**Data extract:**
----------------

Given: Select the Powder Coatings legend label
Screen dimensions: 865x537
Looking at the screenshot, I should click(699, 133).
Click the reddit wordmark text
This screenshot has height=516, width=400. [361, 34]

----------------

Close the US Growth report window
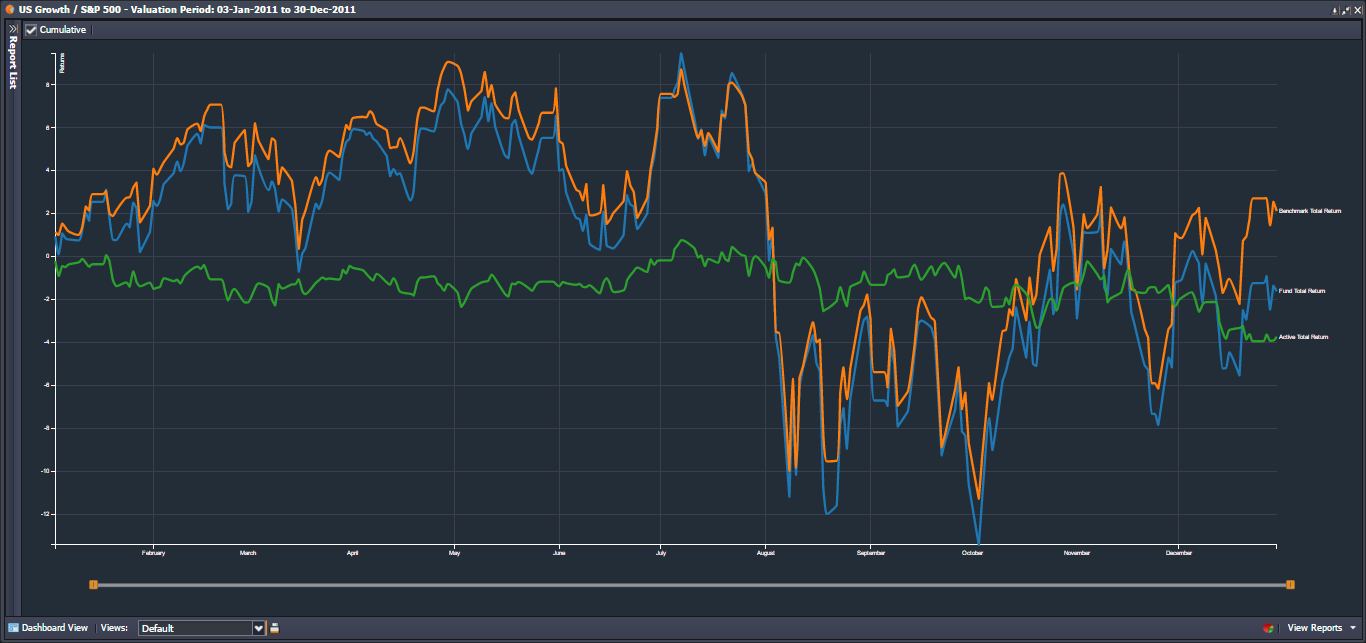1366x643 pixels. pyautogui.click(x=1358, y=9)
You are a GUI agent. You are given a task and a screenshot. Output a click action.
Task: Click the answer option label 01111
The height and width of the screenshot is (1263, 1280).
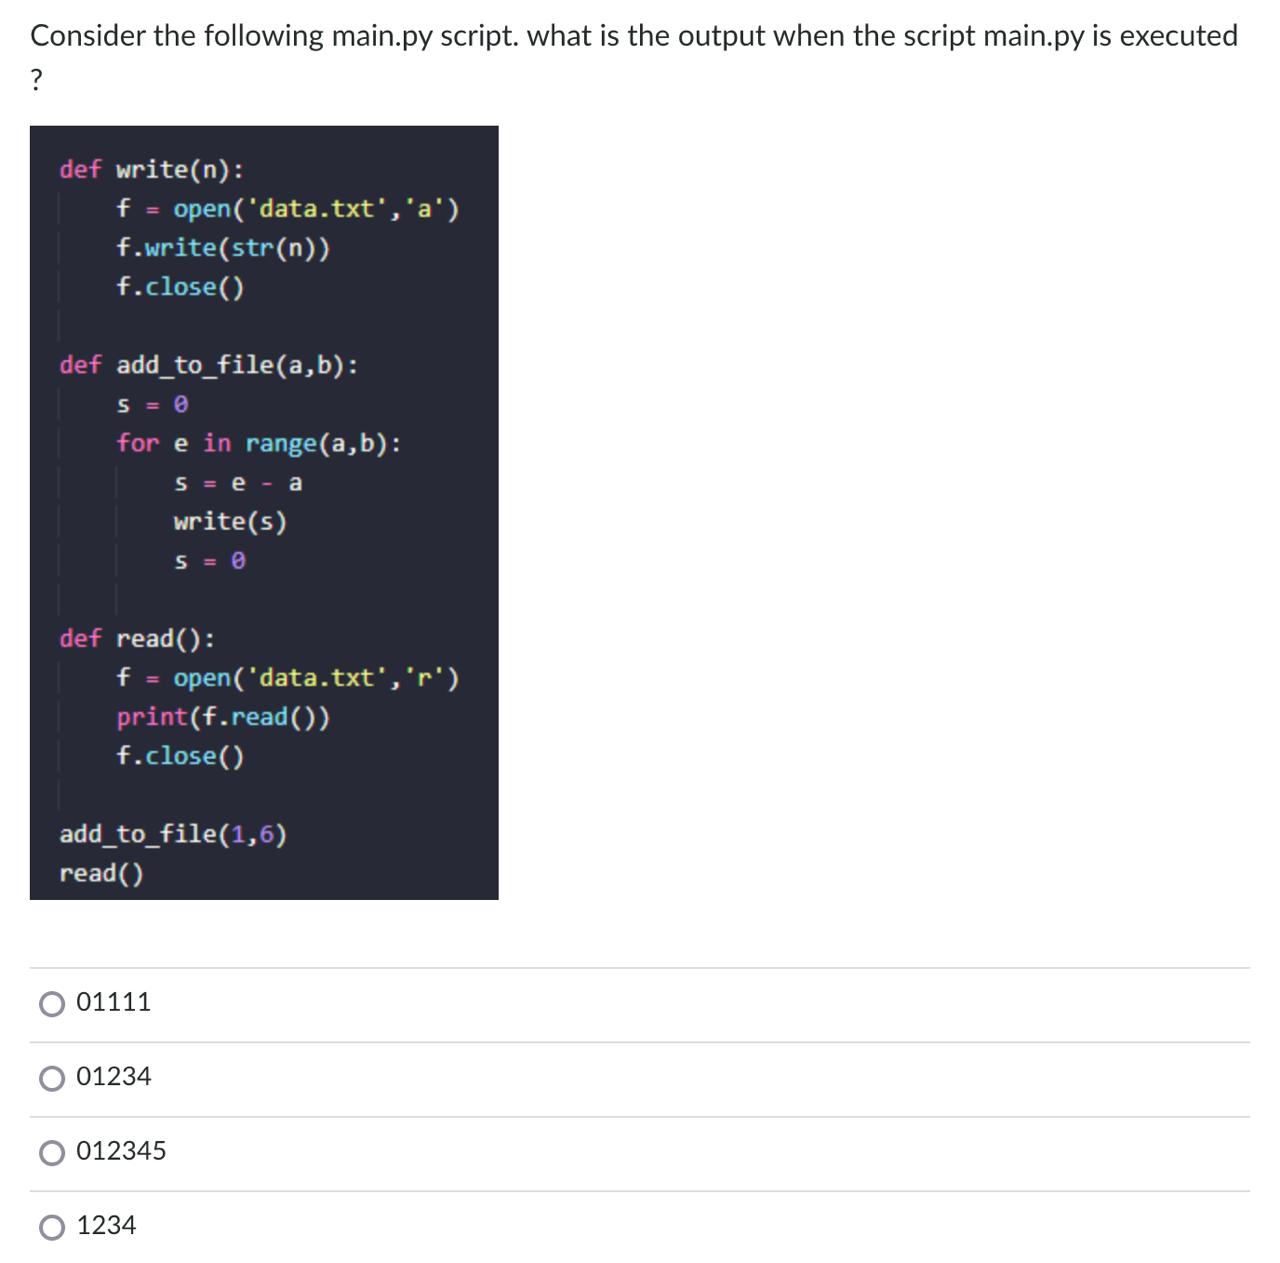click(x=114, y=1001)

----------------

Rewrite only the rows starting at the line that contains "You are a GUI" and ending at the line that contains "click(x=114, y=1001)" (both included), replacing "screenshot" with "screen capture" and leaving everything else unchanged. Omit the pictures from your answer.

You are a GUI agent. You are given a task and a screen capture. Output a click action.
Task: Click the answer option label 01111
The height and width of the screen capture is (1263, 1280).
click(x=114, y=1001)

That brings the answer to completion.